Tag: English Teaching

  • Modeling Lit Analysis with Audio

    In my neverending quest to find methods of modeling deep literary analysis with high transferability practice for students, I have recently started experimenting with some different lesson designs. In taking a cue from my STEM colleagues who rely on Khan Academy to do inverted lessons (when students learn the material independently and then teachers monitor the practice in class), I have started pre-recording my own guided analysis activities; then, in class, while students listen with headphones and answer questions about what they are learning, I can focus on what they are producing instead of on my delivery of the lesson. I like this format because it allows me to model for students what strong textual analysis looks like while also freeing up my focus and energy in class to focus exclusively on student understanding.

    There are a few criteria that guide this lesson format for me:

    1. Students need to have pre-read the text for homework. This includes completing their own annotations and thinking. If they didn’t complete the reading, they need to do so in class before they begin listening to the recording. I don’t spend a lot of time summarizing text or reading it for them on the recordings, so I need them to have a preliminary understanding of the text before they begin the analysis activity.
    2. Students can work at their own pace through the lesson, but they need to complete everything by the end of the period. While the recordings tend to be about ten minutes long, they are broken up by short questions throughout that they need to respond to before moving on. I make a companion worksheet for students to complete as they listen and cue them in the recording when to pause and answer questions. Their written answers allow me to assess in real time if students are understanding and pacing themselves well. If their response is accurate, I’ll silently give a check next to questions. If their response reveals some misunderstanding, I’ll ask the student to listen to a section of the recording again or do a quick reteach on the spot. In all, the lesson takes about 45-50 minutes for most students to complete.
    3. At the end of the activity, I ask students to synthesize what they have learned by responding to a longer written prompt. The prompt is frequently structured to push students’ thinking further than what they heard in any one part of the recording. This is vital because I still want students to be doing the intellectual heavy lifting; even though my analysis has raised the floor on how they might think about the text, I want them to use the interpretation I provide to go further than the clues I give them.

    In terms of preparation, it takes me about 45 minutes to write up a script for a ten-minute recording and then another 30 to record and make the corresponding worksheet. However, this prep time is invaluable in the classroom as it allows students to work at their own pace and I can focus all my energy in class on checking for their understanding (instead of delivering or guiding the lesson live).

    Overall, students like the format. I’ve asked for their feedback after each time I use this structure and it is generally positive.

    Here is an example of a full script I write for myself before recording.
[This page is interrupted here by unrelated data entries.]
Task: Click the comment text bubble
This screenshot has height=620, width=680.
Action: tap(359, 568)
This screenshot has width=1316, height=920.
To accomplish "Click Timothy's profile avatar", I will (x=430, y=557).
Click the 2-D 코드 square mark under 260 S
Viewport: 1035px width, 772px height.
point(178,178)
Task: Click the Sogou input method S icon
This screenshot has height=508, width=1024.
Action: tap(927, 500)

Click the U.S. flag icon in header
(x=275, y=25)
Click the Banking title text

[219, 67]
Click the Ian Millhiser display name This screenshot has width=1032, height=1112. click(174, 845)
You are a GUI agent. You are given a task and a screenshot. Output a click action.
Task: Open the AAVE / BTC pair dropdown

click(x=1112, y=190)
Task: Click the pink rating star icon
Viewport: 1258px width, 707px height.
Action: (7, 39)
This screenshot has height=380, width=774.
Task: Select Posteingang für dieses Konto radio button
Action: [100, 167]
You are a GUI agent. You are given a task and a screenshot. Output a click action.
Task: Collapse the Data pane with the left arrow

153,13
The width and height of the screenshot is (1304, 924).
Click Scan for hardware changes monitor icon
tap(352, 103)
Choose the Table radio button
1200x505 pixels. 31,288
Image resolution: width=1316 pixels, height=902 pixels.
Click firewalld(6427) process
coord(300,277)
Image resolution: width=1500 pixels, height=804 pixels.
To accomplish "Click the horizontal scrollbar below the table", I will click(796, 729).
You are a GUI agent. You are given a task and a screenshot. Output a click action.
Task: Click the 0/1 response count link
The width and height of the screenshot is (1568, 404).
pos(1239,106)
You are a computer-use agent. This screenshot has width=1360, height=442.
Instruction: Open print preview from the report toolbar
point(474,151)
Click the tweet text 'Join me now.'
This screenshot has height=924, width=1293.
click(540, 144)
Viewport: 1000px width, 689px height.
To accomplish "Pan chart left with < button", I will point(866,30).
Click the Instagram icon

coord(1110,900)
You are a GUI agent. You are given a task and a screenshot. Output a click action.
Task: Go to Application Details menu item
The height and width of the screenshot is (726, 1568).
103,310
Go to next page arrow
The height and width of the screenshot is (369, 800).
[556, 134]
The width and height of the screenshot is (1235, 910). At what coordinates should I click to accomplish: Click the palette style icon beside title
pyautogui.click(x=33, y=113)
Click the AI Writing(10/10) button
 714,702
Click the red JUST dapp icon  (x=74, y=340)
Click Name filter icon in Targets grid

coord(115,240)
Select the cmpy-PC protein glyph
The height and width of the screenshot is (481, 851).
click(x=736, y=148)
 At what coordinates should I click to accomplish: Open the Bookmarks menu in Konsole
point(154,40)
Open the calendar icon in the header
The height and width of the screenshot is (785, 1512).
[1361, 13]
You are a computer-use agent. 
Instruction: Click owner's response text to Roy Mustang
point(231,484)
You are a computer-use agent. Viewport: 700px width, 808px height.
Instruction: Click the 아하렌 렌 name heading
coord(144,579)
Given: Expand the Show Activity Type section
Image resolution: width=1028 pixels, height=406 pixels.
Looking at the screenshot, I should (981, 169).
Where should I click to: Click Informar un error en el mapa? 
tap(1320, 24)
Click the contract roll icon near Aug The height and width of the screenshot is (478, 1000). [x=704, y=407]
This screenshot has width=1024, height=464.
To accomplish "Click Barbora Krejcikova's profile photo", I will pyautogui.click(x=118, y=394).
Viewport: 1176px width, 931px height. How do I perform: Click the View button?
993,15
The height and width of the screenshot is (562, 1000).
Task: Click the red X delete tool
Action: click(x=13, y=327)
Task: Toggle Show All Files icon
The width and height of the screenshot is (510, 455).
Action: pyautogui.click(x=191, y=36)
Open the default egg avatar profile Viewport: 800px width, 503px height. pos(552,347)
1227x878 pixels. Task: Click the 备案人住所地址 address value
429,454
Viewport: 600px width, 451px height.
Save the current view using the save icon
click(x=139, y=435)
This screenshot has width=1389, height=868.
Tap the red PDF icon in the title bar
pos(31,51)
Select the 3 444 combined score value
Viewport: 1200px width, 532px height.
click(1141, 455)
    The materials for this lesson including the student worksheet, audio recording, and a magical realism reference sheet are available on my Teachers Pay Teachers store.

    This is a recorded activity to guide you through an analysis of Meat, by Virgilio Piñera, a Cuban writer who uses magical realism. As you listen, follow along and annotate your text. At certain points in the recording I will ask you to pause the recording and answer the questions on your worksheet. Do not go ahead in the recording until you have answered the required question.

    Let’s get started.

    In Meat, by Virgilio Piñera, the characters are forced to go to extreme measures because they are starving. The solution they find is to cut off, cook, and eat parts of their own bodies. When I see something that obviously is magical realism, since it does not make sense in the real world, I immediately start asking myself: what point is the author trying to make by introducing this magical element? In Gabriel García Márquez’s story, Light is Like Water, the magical realism is both a tribute to the relationship between a grandfather and his grandchildren as well as a warning about the power of the imagination. So, with Meat, we have to ask ourselves as we read: what point is the author trying to communicate to us by using magical realism? Pause the recording here and answer question number one on your worksheet.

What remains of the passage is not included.